_YOUR GOAL_
Copy out precisely the line that holds "Expand the Configuration" and all the lines following it in the data, up to and including the last one, and no others.

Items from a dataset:
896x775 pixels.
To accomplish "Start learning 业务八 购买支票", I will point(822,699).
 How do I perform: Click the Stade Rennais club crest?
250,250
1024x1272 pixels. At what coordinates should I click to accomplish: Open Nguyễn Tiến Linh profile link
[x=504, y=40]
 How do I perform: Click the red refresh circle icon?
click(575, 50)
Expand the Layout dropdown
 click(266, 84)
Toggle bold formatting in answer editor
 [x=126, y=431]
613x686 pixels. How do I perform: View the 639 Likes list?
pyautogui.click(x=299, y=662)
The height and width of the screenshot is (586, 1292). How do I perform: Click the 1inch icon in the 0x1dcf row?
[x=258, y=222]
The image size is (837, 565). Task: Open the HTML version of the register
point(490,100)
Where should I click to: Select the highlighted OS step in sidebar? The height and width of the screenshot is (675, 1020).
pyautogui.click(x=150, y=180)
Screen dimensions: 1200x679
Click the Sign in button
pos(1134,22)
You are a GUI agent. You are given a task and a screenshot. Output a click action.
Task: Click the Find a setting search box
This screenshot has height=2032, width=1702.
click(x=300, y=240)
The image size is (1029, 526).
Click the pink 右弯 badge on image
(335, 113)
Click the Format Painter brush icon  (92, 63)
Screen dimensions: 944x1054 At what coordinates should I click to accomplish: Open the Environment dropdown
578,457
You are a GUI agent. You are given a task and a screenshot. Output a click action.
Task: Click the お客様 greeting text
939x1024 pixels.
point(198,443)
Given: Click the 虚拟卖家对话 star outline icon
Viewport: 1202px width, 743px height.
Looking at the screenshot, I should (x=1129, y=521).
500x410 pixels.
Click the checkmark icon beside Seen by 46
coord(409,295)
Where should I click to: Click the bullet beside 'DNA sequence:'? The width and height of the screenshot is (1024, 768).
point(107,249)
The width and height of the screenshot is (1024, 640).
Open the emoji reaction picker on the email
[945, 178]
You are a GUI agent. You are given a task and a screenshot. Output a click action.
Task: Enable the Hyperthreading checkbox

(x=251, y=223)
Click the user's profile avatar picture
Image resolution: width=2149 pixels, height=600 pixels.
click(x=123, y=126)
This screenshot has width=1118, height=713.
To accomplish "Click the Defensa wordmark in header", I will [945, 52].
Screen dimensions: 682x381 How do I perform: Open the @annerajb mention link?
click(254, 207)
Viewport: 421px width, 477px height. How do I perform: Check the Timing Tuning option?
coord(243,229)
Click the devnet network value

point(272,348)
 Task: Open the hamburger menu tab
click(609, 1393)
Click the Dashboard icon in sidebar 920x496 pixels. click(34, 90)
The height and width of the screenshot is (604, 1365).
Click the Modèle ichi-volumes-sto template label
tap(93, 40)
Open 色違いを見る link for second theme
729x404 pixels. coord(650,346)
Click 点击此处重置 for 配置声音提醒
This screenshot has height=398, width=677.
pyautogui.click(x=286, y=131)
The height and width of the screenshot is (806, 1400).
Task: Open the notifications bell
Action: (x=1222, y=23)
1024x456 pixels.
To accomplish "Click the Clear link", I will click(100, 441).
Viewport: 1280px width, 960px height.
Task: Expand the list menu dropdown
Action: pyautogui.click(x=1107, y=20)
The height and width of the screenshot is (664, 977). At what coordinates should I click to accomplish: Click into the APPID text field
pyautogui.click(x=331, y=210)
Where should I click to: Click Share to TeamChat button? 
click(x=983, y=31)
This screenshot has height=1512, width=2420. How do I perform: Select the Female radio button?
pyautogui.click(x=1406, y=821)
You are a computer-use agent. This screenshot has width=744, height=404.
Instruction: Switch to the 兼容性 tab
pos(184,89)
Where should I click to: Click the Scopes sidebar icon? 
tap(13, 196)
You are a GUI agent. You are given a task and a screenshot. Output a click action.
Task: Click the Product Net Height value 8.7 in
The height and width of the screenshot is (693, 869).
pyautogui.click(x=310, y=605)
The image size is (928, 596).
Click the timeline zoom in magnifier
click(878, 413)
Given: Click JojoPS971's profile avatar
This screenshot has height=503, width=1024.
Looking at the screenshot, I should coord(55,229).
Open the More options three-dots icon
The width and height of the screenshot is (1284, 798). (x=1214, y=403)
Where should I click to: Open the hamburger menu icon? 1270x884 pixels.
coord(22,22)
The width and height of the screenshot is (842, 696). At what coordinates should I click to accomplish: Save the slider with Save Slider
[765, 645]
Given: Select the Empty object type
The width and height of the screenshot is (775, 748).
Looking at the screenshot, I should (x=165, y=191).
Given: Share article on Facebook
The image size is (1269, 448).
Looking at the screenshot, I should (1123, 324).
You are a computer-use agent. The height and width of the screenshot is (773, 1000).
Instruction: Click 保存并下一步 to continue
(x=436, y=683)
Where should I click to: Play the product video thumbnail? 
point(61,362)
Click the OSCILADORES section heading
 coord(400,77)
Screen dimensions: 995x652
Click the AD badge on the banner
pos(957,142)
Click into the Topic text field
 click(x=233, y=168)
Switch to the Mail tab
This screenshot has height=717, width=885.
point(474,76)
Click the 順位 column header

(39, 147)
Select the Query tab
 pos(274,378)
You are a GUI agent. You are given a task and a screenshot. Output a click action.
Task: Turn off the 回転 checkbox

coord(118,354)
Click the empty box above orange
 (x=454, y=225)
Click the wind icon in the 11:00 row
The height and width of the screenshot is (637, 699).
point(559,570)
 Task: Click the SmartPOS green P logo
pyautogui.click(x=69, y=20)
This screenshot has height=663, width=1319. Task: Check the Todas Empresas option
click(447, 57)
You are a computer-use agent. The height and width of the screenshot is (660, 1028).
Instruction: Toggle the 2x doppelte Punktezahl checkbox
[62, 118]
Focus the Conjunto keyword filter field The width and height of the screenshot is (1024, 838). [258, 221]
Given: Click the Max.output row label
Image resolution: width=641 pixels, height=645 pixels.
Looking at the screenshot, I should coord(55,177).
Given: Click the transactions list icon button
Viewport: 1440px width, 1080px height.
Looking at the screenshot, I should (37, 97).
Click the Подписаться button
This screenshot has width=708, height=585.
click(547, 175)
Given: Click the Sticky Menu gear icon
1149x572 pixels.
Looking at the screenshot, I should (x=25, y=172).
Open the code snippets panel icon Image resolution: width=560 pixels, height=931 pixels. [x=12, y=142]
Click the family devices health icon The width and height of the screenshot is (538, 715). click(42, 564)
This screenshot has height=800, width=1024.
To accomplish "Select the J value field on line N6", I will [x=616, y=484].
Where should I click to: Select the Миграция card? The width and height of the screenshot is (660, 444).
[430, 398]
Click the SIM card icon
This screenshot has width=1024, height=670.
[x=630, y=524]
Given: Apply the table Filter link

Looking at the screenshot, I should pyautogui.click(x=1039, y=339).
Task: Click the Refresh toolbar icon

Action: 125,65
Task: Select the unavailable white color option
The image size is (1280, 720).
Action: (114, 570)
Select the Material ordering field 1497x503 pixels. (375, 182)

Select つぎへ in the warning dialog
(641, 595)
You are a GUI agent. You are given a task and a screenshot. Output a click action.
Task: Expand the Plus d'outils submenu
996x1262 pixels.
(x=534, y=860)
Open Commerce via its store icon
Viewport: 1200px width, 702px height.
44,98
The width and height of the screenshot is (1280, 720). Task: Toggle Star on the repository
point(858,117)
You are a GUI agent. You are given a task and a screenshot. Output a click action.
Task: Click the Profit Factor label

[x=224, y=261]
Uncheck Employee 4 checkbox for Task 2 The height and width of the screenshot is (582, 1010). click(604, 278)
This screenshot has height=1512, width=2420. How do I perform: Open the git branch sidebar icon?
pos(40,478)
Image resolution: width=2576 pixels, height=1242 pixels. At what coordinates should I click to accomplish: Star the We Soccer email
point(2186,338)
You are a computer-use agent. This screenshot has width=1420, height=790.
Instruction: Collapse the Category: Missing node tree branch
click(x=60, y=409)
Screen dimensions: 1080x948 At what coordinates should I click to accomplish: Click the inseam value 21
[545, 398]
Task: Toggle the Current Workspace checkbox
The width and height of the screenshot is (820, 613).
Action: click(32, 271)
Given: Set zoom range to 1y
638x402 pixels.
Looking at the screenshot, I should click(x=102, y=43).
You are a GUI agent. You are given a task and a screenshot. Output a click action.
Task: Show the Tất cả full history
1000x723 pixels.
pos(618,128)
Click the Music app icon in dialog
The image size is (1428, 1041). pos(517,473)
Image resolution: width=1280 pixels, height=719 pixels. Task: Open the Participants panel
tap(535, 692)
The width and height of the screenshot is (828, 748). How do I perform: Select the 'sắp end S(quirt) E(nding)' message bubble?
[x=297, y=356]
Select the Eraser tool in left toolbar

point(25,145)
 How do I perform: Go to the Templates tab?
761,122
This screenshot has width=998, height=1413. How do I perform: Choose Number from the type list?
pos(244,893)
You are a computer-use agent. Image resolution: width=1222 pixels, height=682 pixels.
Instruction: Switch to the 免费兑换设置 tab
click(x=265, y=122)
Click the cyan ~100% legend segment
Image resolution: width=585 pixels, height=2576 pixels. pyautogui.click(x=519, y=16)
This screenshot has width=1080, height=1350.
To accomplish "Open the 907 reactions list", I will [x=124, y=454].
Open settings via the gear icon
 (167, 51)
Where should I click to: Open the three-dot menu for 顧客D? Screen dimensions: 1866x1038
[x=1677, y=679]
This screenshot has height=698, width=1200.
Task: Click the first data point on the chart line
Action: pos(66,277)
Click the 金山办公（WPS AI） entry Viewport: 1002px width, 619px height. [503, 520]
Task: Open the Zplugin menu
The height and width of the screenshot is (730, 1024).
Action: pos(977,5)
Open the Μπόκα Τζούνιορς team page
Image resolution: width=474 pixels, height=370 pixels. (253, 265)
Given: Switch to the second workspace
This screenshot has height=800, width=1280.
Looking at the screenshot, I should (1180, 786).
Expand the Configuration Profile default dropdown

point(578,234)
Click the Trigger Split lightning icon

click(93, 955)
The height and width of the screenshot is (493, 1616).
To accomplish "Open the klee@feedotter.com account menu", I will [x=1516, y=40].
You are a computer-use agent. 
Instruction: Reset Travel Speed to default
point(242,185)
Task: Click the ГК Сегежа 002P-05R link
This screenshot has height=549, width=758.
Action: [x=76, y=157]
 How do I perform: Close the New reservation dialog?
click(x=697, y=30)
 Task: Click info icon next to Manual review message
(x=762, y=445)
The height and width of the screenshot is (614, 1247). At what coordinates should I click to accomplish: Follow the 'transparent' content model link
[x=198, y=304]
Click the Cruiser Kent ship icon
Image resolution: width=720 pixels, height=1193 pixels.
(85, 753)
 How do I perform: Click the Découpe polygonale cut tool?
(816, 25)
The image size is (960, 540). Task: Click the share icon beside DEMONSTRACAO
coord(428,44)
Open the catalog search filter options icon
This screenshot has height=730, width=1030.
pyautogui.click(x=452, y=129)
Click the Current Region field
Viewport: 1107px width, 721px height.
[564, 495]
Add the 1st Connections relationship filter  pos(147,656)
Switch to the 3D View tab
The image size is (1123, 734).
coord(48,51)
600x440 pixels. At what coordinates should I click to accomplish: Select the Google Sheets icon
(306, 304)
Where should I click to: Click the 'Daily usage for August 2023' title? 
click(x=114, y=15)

_YOUR SOLUTION_
Expand the Configuration Profile default dropdown

point(578,234)
Click the Trigger Split lightning icon

click(93, 955)
The height and width of the screenshot is (493, 1616).
To accomplish "Open the klee@feedotter.com account menu", I will [x=1516, y=40].
You are a computer-use agent. 
Instruction: Reset Travel Speed to default
point(242,185)
Task: Click the ГК Сегежа 002P-05R link
This screenshot has height=549, width=758.
Action: [x=76, y=157]
 How do I perform: Close the New reservation dialog?
click(x=697, y=30)
 Task: Click info icon next to Manual review message
(x=762, y=445)
The height and width of the screenshot is (614, 1247). At what coordinates should I click to accomplish: Follow the 'transparent' content model link
[x=198, y=304]
Click the Cruiser Kent ship icon
Image resolution: width=720 pixels, height=1193 pixels.
(85, 753)
 How do I perform: Click the Découpe polygonale cut tool?
(816, 25)
The image size is (960, 540). Task: Click the share icon beside DEMONSTRACAO
coord(428,44)
Open the catalog search filter options icon
This screenshot has height=730, width=1030.
pyautogui.click(x=452, y=129)
Click the Current Region field
Viewport: 1107px width, 721px height.
[564, 495]
Add the 1st Connections relationship filter  pos(147,656)
Switch to the 3D View tab
The image size is (1123, 734).
coord(48,51)
600x440 pixels. At what coordinates should I click to accomplish: Select the Google Sheets icon
(306, 304)
Where should I click to: Click the 'Daily usage for August 2023' title? 
click(x=114, y=15)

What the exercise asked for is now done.